5. Au soutien de sa demande de suspension de l'exécution de la décision litigieuse, Mme C soutient sa nouvelle affectation est incompatible avec sa condition médicale, que cette situation affecte à la fois sa carrière, sa vie personnelle et sa santé.
6. Toutefois, cette nouvelle affectation, contrairement à ce que soutient la requérante, n'emporte aucune baisse de rémunération. Elle n'entraîne aucun changement de résidence administrative. Par ailleurs, les missions qui lui sont confiées relèvent de celles confiées à une aide-soignante de classe supérieure. En outre, il résulte des échanges à l'audience que le retour de Mme C, qui est en congé de maladie depuis l'intervention de la décision contestée, sera précédé d'une visite médicale en vue d'étudier les modalités d'adaptation de son poste à son état de santé. Enfin, ce changement d'affectation ne constitue pas une sanction disciplinaire déguisée et a été pris dans l'intérêt du service, en vue notamment d'éviter, à titre provisoire, que Mme C intervienne seule au domicile des usagers et pour éviter des tensions avec des collègues de son ancien service, le Siad Chartreuse. Il résulte de ce qui précède que la mesure de changement d'affectation du 29 janvier 2025 est une mesure d'ordre intérieur au sens du principe énoncé au point 3, qui ne fait pas grief et n'est donc pas susceptible de faire l'objet d'un recours pour excès de pouvoir et d'un recours en référé suspension. Au surplus, dans les circonstances qui viennent d'être rappelées, cette mesure ne porte pas une atteinte suffisamment grave et immédiate à la situation de Mme C pour justifier de la condition d'urgence prévue à l'article L. 521-1 du code de justice administrative. Par suite, sans qu'il soit besoin de se prononcer sur l'existence d'un moyen propre à créer, en l'état de l'instruction, un doute sérieux quant à la légalité de la décision attaquée, il y a lieu de rejeter les conclusions à fin de suspension de l'exécution du courrier du 29 janvier 2025 par lequel la directrice générale du Ccas de Grenoble a réintégré Mme C à compter du 30 janvier 2025 et l'a affectée à l'Ehpad André Léo à partir du 4 février 2025, ainsi que, par voie de conséquence, les conclusions à fin d'injonction et celles présentées sur le fondement de l'article L. 761-1 du code de justice administrative.
7. Il n'y a pas lieu dans les circonstances de l'espèce de mettre à la charge de Mme C la somme demandée sur le fondement de l'article L. 761-1 du code de justice administrative par le Centre communal d'action sociale de Grenoble.
O R D O N N E :
Article 1er : La requête de Mme C est rejetée.

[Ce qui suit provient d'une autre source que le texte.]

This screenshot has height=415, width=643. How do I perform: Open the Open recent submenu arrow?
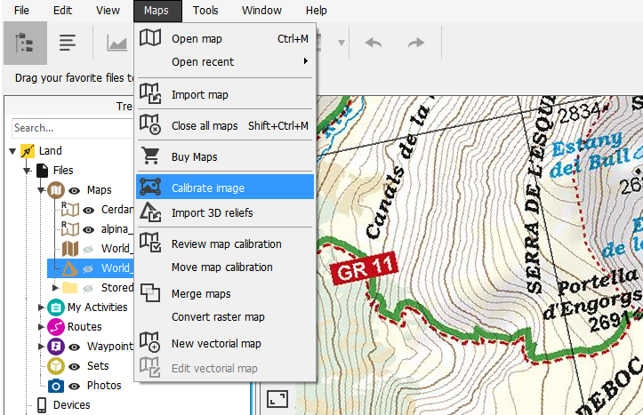pyautogui.click(x=306, y=61)
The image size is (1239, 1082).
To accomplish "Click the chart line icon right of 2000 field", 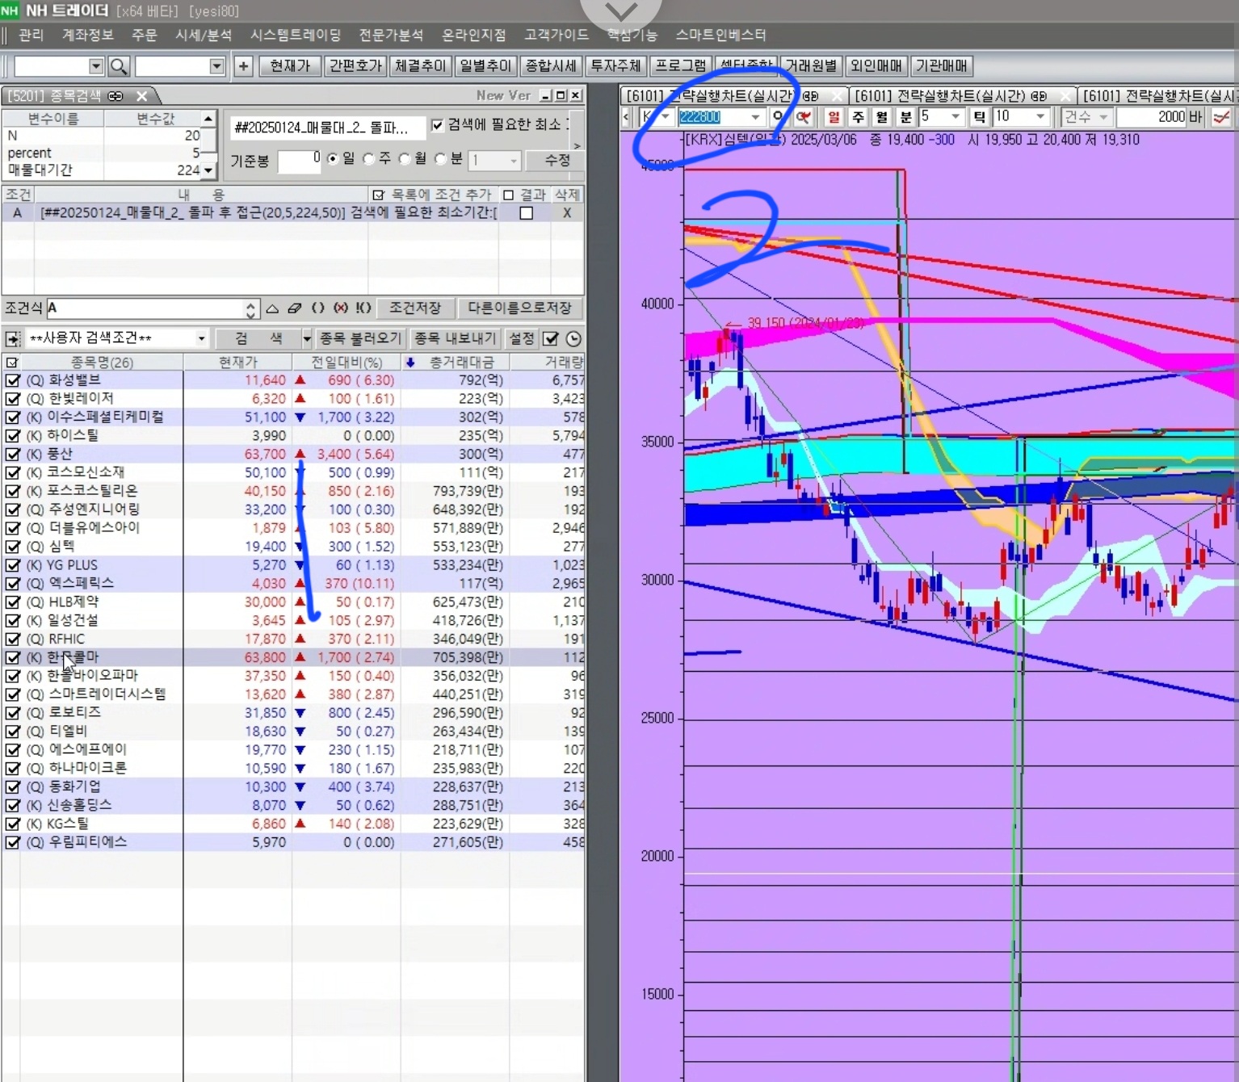I will click(x=1221, y=117).
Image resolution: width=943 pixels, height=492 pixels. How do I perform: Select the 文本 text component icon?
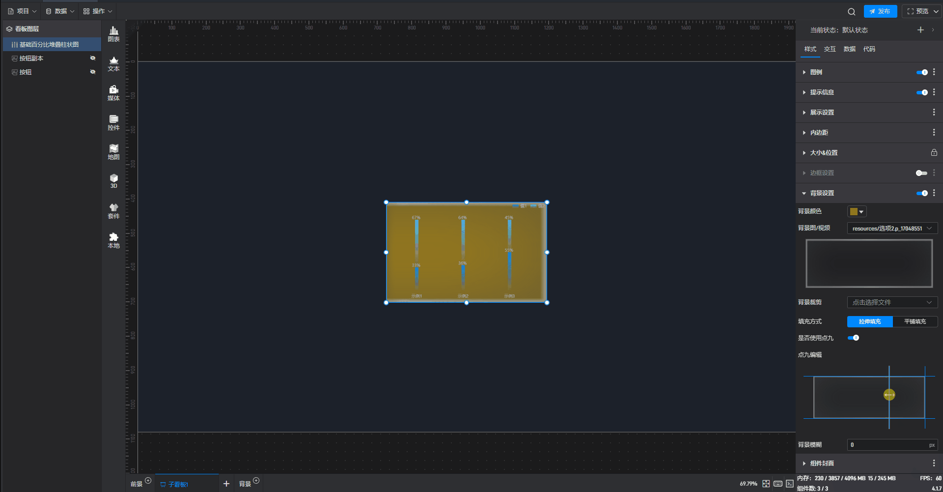click(x=113, y=63)
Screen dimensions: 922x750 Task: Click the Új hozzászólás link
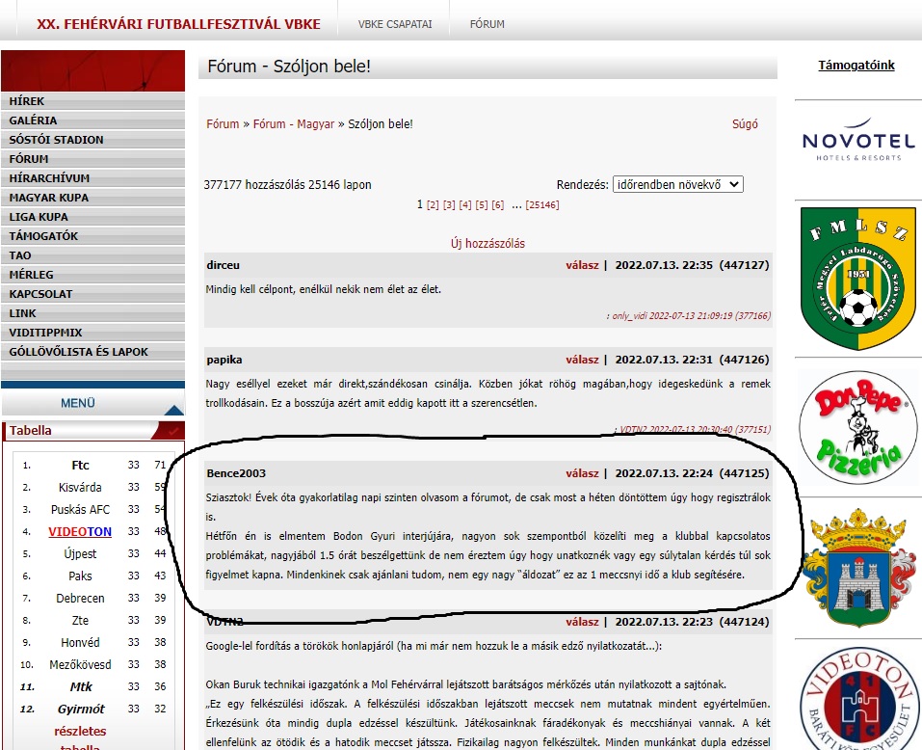[487, 244]
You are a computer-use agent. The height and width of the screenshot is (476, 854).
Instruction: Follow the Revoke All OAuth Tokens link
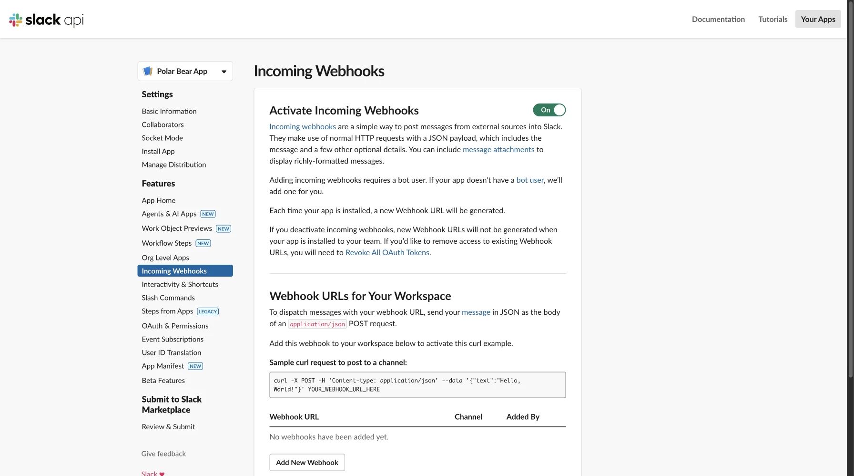[x=388, y=253]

Article 2 : Les conclusions présentées par le Centre communal d'action sociale de Grenoble au titre de l'article L. 761-1 du code de justice administrative sont rejetées.
Article 3 : La présente ordonnance sera notifiée à Mme C et au Centre communal d'action sociale de Grenoble.
Fait à Grenoble, le 11 mars 2025.
Le juge des référés,
C. Vial-Pailler
Le greffier,
G. Morand
La République mande et ordonne au préfet de l'Isère en ce qui le concerne ou à tous commissaires de justice à ce requis en ce qui concerne les voies de droit commun contre les parties privées, de pourvoir à l'exécution de la présente décision.